Teresa Parodi, autora de la poesía «No se muere el que canta», dedicada a su compañero de aventuras creativas y las otras, leyó sus versos y, mientras lo hacía, un clima de suave melancolía abrazó la sala para transformarse -minutos después- en un recuerdo enérgico y sentido en la voz de su hermana Marián Farías Gómez.

Marián copó el escenario custodiada por el bombo de Vitillo Abalos, legendario integrante de Los Hermanos Abalos y ante el pedido de un bis, asomó la “Chacarera del rancho” para deleite de los presentes.

La danza fue más que celebrada, ya que a instancias de la artista, Abalos y su esposa Elvira la bailaron con graciosa precisión sobre el estrado, mientras las palmas del público marcaban los pasos y no faltaron los gritos de arenga capaces de enfatizar la fiesta.

La fuerza del baile logró transformar las palabras de la cantora, quien antes había dicho conmovida, «me cuesta cantar esta noche, mañana se cumple un año y desde alguna estrella él quizás nos esté mirando», en referencia al aniversario de la muerte de su hermano, pero la pena se hizo firme canción, ovacionada por los asistentes.

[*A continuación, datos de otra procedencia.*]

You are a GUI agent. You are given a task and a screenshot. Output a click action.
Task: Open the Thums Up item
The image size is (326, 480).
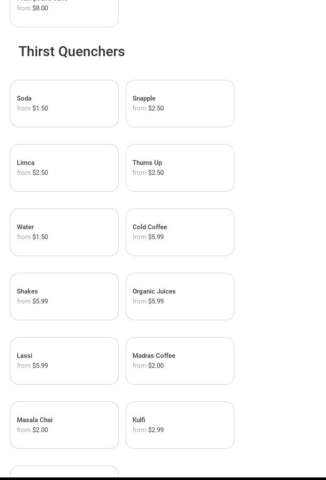pyautogui.click(x=180, y=168)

El decir batallador del mendocino Armando Tejada Gómez fue evocado -con detalle- por algunas escenas de «Armando la piel de América», creación musical que ya recorrió distintos escenarios del país, escrita por el músico Jorge Marziali, quien estuvo acompañado por la cantante entrerriana Marita Londra y la guitarra de Martín Castro, que brilló con sus minuciosos punteos.

La variedad sonora de este homenaje, dada por los matices de los sonidos de la caja y de la quena, ambos instrumentos ejecutados por Londra, junto a las guitarras de Marziali y Castro, desafiaron cierto aire discursivo que adoptó -de a ratos- el collage de textos y canciones.

La belleza de las narraciones cantadas que encierran «La Pacha Alfaro», la tonada «Tierno nogal» o la «Zamba azul» fueron saludadas con aplausos que oficiaron como prólogo a una suerte de rezo propuesto por Marziali, quien estimuló a la platea a recitar en voz alta el entrañable estribillo de «Canción de todos», antes de concluir el recorrido musical por su obra.

La presencia escénica y la garra de Suna Rocha conformaron un homenaje desgranado -entre el júbilo y la furia- a la imponente figura de Atahualpa Yupanqui y sus zambas inolvidables que narran historias de mujeres, como «La Pobrecita» o «La arribeña», encontraron en la femineidad de la artista una valiosa intérprete.

La unión de dos temas clásicos de Don Ata, «Guitarra, dímelo tú» y «Los hermanos», conformaron una versión poderosa que fue saludada con palmas que enmarcaron los bailes y desplazamientos de la cantante sobre las tablas.

Suna y su energía no pudieron dejar el escenario sin antes hacer un bis con la poderosa “La Mandinga», del Chango Rodríguez que arrancó aplausos y ovaciones.

Las galopas y las polcas ejecutadas con pasión por los ocho músicos -de riguroso poncho y sombreros claros- que forman la Banda Trinidad, de Paraguay, dirigida por el maestro Raúl Araña, cerraron el rítmicamente el homenaje n una noche donde la memoria no estuvo reñida con la alegría.